**TEXTE FOURNI:**
::::::

Nos TPME  sont, elles, actuellement confrontées à la fois à une baisse drastique d’activité faute de demande et à des problèmes de trésorerie. Cette dernière existait déjà avant le commencement de la crise. Je rappelle les chiffres sur les délais de paiement qu’Inforisk avait publiés il y a quelques semaines : les TPE avaient vu en 2018 leurs délais clients s’établir à 212 jours, en hausse de plus de 20 jours.

Les scenarii qui se présentent sont-ils totalement pessimistes ou est-ce qu’on peut au contraire tirer des enseignements de cette crise pour repartir sur de bons fondamentaux ?

::::::

**DONNÉES SOURCES:**
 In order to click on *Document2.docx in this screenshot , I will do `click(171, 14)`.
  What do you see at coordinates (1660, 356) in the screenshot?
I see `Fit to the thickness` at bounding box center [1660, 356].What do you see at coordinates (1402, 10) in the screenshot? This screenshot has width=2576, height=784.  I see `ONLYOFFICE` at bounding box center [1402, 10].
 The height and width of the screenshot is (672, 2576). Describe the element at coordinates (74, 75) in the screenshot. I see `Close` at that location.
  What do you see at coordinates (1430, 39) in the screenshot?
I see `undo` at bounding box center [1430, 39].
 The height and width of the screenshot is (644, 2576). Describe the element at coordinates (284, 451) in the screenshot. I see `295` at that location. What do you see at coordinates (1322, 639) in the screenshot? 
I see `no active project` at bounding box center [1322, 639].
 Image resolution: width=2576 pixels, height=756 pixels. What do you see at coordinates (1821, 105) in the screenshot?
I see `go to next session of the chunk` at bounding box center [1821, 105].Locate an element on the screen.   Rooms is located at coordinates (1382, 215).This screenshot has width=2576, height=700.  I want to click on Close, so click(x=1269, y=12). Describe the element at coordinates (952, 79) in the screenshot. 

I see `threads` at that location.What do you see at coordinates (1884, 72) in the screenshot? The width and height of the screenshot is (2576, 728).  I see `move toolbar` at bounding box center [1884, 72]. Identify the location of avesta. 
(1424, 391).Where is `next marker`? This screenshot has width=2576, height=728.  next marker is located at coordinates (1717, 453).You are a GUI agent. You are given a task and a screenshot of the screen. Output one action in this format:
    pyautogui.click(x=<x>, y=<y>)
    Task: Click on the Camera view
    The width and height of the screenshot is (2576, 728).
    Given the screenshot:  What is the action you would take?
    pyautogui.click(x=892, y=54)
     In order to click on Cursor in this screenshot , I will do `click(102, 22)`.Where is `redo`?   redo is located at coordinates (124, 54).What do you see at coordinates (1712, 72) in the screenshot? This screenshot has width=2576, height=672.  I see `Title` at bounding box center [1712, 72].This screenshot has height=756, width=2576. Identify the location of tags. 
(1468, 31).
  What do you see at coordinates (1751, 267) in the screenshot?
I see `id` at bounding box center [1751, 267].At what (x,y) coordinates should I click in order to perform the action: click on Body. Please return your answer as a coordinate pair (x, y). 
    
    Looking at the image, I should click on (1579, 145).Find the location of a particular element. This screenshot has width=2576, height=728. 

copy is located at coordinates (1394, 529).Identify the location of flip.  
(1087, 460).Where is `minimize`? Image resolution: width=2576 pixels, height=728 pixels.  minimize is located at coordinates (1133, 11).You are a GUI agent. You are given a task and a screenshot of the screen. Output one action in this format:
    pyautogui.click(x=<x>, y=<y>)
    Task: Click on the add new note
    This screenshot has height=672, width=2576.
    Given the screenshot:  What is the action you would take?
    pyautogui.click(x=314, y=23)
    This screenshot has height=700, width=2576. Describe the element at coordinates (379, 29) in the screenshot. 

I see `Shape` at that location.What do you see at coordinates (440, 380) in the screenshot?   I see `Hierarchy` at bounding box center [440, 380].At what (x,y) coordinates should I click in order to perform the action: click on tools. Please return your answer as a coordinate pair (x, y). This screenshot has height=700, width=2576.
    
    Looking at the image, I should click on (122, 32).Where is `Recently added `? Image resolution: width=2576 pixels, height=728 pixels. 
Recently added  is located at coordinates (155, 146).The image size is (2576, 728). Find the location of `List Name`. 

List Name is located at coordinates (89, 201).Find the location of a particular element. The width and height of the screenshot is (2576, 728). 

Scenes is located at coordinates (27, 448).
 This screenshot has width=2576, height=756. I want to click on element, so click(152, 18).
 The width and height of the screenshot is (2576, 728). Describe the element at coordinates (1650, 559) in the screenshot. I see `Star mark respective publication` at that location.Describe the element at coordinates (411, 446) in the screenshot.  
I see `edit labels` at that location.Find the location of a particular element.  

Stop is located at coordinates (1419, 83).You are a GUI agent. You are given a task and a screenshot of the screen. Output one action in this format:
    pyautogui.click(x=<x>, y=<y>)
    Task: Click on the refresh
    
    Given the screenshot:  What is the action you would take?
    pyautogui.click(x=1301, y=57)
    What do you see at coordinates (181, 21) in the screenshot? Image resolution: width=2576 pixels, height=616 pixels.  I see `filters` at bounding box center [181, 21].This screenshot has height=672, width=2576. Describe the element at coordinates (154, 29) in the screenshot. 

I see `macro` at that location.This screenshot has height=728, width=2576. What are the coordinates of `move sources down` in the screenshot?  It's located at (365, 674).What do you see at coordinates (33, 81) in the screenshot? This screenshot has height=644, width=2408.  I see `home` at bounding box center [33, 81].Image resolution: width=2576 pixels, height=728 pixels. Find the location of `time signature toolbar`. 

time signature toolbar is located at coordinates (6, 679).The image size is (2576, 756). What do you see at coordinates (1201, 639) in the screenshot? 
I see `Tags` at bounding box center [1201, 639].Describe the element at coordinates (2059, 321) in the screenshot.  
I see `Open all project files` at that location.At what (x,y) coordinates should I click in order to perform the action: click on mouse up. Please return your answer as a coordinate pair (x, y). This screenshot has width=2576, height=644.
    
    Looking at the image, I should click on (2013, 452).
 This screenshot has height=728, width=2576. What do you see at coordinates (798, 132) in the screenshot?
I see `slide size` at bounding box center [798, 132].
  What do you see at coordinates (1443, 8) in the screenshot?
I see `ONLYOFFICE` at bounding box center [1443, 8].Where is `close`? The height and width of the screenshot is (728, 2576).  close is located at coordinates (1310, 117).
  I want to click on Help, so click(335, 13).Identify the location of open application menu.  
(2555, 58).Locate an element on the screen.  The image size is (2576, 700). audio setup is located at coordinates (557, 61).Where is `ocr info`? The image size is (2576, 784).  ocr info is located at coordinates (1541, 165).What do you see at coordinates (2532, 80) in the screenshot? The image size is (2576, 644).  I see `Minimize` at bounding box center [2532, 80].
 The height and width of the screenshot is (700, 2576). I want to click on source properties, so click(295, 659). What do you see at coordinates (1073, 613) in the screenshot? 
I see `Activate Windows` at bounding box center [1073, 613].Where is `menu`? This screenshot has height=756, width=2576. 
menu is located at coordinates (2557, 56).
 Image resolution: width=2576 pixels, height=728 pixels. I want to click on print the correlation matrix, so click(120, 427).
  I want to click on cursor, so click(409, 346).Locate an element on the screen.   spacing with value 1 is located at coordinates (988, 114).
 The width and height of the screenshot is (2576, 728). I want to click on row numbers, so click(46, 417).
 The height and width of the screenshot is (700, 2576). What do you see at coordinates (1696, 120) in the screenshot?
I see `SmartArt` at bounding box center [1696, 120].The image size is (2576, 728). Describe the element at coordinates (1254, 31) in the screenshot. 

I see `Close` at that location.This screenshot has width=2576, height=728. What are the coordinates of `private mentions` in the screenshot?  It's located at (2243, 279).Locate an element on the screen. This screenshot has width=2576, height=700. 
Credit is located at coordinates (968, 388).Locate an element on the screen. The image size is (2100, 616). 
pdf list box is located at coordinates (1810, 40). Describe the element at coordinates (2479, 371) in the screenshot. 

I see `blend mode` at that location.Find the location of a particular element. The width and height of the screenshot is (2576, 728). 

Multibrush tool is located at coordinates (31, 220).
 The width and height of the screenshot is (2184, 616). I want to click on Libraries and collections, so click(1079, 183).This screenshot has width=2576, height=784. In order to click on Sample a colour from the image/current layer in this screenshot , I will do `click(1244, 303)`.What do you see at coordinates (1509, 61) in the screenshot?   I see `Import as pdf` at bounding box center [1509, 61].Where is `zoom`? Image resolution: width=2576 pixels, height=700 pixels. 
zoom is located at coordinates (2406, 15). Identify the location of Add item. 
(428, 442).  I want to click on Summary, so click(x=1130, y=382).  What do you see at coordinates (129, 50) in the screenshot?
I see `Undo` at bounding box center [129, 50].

::::::

**CONSIGNE:** Recopiez à l'identique le passage du texte fourni compris entre « Les scenarii qui » et « bons fondamentaux ? », bornes incluses. Les données n'interviennent pas ici.

**RÉSULTAT ATTENDU:**
Les scenarii qui se présentent sont-ils totalement pessimistes ou est-ce qu’on peut au contraire tirer des enseignements de cette crise pour repartir sur de bons fondamentaux ?